* YOUR GOAL: Look below for the line containing "The width and height of the screenshot is (1368, 516)." and the line containing "The image size is (1366, 768)."; repeat exactly those two lines and all lines between them, and nothing else.

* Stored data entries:
======
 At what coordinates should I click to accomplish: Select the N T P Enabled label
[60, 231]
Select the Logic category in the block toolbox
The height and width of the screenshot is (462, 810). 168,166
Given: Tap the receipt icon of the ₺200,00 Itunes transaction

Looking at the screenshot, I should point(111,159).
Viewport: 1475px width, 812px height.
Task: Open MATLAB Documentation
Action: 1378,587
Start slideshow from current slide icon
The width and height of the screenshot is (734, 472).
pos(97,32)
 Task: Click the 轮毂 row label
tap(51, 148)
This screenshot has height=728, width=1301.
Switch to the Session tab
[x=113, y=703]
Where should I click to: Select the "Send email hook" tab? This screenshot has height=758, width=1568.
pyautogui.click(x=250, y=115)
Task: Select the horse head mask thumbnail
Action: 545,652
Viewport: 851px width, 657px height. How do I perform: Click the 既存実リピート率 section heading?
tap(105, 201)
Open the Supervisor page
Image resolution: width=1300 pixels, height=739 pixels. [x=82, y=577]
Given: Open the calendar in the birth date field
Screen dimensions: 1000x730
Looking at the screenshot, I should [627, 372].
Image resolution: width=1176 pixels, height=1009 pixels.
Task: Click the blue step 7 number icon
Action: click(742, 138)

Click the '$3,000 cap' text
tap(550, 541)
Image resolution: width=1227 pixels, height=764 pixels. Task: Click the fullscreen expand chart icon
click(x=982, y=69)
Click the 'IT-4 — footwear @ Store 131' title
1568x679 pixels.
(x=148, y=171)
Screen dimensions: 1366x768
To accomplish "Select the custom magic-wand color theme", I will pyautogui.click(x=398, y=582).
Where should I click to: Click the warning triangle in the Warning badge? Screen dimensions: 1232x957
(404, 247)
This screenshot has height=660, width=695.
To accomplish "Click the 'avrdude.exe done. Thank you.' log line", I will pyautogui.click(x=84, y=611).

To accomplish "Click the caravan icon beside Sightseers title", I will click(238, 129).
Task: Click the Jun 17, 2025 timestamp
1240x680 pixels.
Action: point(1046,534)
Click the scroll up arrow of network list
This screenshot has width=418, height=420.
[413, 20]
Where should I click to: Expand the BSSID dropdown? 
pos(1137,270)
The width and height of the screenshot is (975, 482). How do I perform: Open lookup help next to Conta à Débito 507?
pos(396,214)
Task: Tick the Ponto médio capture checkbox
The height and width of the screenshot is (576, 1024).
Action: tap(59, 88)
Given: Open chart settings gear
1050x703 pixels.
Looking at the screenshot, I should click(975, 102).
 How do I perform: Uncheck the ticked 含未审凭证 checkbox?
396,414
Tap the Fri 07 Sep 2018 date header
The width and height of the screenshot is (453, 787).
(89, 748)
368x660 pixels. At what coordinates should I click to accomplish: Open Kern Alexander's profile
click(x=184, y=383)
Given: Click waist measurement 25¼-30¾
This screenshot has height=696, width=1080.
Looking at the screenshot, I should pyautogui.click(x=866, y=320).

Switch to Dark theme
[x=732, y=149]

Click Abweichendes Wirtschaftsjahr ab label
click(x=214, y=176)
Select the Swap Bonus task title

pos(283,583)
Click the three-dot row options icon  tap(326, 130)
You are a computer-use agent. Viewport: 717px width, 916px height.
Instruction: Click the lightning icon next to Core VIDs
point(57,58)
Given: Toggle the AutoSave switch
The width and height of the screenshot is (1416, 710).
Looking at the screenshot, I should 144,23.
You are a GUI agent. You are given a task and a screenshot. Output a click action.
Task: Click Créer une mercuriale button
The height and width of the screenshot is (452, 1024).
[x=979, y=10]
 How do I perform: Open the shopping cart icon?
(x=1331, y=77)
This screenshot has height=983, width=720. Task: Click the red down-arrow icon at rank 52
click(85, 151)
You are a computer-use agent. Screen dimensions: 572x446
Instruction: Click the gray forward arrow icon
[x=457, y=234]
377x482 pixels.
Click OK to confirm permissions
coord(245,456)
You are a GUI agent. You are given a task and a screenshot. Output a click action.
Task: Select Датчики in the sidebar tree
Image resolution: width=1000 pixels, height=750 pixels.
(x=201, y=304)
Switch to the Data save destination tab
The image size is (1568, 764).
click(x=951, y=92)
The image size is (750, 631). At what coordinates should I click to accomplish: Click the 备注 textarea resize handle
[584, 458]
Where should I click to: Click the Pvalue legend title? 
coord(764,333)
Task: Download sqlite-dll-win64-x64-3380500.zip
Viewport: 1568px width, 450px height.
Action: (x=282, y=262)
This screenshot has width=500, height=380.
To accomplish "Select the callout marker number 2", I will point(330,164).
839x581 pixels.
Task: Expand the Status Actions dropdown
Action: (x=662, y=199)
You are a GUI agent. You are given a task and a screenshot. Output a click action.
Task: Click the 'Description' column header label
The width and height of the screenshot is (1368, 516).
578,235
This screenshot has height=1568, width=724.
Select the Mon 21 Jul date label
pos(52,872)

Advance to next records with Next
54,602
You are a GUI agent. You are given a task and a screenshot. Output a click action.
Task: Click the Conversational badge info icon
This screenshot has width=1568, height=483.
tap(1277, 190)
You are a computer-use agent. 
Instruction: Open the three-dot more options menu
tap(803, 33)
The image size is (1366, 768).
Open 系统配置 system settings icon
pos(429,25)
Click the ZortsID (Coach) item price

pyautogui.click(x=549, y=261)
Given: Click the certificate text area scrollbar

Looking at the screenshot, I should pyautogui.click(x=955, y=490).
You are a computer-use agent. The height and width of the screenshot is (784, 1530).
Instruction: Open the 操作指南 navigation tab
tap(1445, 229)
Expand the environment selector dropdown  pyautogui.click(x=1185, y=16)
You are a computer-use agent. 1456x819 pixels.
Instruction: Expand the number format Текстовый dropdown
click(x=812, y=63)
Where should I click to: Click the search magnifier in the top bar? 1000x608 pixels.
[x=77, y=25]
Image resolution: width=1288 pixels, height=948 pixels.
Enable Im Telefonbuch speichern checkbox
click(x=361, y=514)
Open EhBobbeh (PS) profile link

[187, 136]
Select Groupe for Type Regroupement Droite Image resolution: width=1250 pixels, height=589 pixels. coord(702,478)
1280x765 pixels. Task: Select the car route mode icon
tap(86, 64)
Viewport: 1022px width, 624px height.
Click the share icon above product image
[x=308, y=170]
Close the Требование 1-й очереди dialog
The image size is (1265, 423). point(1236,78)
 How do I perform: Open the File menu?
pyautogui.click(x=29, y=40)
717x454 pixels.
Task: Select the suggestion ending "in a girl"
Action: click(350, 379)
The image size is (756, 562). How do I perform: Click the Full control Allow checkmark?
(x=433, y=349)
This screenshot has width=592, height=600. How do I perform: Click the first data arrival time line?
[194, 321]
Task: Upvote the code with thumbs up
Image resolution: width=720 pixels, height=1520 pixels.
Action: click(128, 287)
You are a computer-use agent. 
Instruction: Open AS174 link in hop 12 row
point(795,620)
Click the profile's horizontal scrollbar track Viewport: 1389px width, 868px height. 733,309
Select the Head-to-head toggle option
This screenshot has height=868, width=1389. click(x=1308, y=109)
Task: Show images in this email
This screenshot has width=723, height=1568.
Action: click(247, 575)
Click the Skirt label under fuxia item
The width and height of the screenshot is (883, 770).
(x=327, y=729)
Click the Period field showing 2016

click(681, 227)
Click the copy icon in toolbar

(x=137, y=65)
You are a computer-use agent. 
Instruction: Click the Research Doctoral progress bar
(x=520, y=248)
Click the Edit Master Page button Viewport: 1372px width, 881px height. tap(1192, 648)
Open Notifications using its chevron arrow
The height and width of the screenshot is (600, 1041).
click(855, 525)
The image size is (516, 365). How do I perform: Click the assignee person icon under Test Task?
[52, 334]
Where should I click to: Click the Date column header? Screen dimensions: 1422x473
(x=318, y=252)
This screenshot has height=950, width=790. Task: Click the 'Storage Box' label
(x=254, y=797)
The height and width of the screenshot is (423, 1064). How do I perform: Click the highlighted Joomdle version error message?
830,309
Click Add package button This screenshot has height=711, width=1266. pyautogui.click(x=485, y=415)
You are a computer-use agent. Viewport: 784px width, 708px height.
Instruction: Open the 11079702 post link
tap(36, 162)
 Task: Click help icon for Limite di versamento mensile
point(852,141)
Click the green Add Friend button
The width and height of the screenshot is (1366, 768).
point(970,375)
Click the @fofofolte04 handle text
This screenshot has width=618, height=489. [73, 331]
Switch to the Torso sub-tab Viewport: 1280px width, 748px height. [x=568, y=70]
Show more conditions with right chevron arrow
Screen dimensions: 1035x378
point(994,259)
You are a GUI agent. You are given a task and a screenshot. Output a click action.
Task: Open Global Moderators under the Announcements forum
======
* YOUR SOLUTION:
The width and height of the screenshot is (1368, 516).
578,235
This screenshot has height=1568, width=724.
Select the Mon 21 Jul date label
pos(52,872)

Advance to next records with Next
54,602
You are a GUI agent. You are given a task and a screenshot. Output a click action.
Task: Click the Conversational badge info icon
This screenshot has width=1568, height=483.
tap(1277, 190)
You are a computer-use agent. 
Instruction: Open the three-dot more options menu
tap(803, 33)
The image size is (1366, 768).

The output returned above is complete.